Selain Gigih, Om Badut masih mempunyai dua putra. Wisnu (19) yang memilih pindah ke Aceh untuk mencari nafkah, dan Wondan (13) yang sekarang duduk di tingkat 2 SMP Al-Huda. Istri Om Badut adalah seorang ibu rumah tangga. Namun, ia seringkali dimintai tolong untuk mengasuh anak tetangganya.

Gigih mengaku malu jika teman-temannya tahu bahwa Bapaknya adalah seorang Badut di Monas. Pernah ketika Om Badut masih bekerja di Taman Mini Indonesia Indah (tahun 2006), teman-teman Gigih mengejek dirinya “Dasar anak badut, anak badut..!”. Karena itulah, saat ini Ia memilih untuk tidak memberitahu satu pun temannya tentang pekerjaan Bapak di hari Sabtu dan Minggu.

Berbeda dengan pengakuan anaknya, Om Badut tidak malu mengakui bahwa dirinya adalah seorang Badut. “Gak malu, orang nyari duitnya halal kok!”, tutur Om Badut. Om Badut mengaku senang menghibur, terutama anak-anak. “Kaya anak sendiri aja”. Ia tidak mengeluh jenuh, kepanasan, atau pun lelah, meskipun ia harus berjam-jam berdiri mengenakan kostum kelinci yang tebal.

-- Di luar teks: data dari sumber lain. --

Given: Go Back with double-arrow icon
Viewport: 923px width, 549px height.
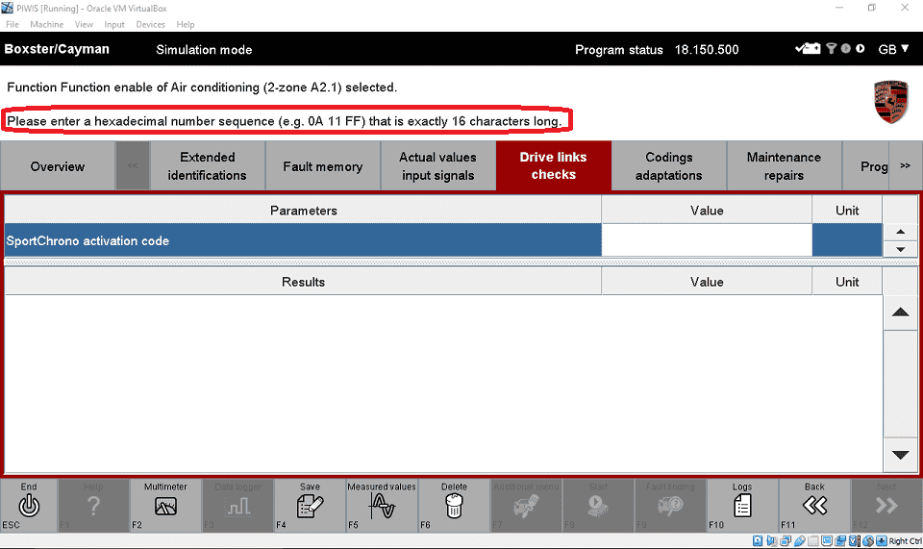Looking at the screenshot, I should pyautogui.click(x=814, y=506).
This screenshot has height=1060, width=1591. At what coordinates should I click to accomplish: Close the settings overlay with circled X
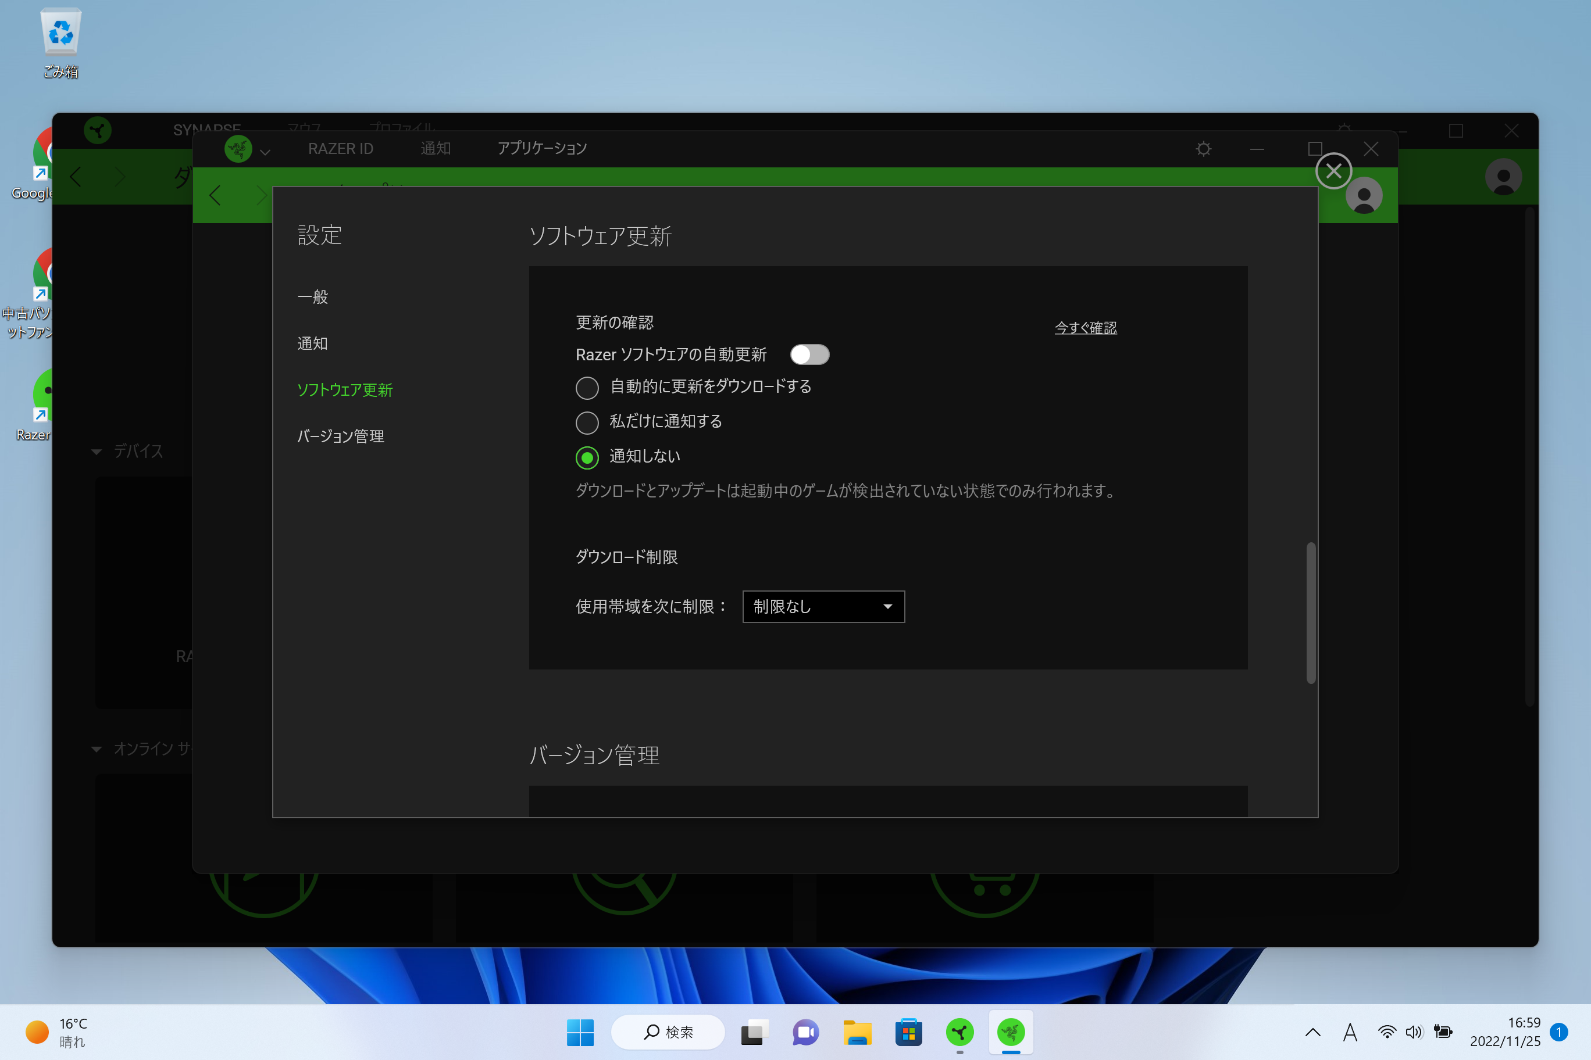coord(1333,171)
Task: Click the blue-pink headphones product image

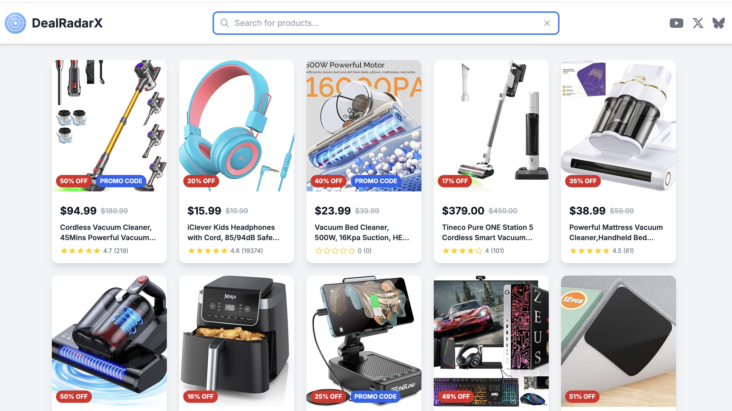Action: (x=236, y=126)
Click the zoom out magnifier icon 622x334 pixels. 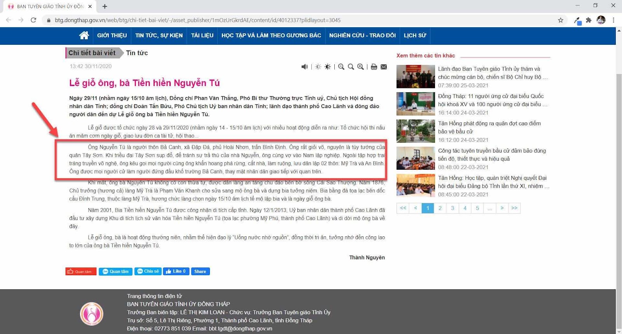point(341,67)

Sungguh mulia hati Om Badut. Ia tetap bermurah hati menghibur warga Jakarta yang ada di Monas, meskipun nasibnya seringkali tak diperhatikan. Ia rela difoto bak model, meski tanpa bayaran. Ia rela berpanas-panasan hanya demi menunggu bocah kecil yang melintas.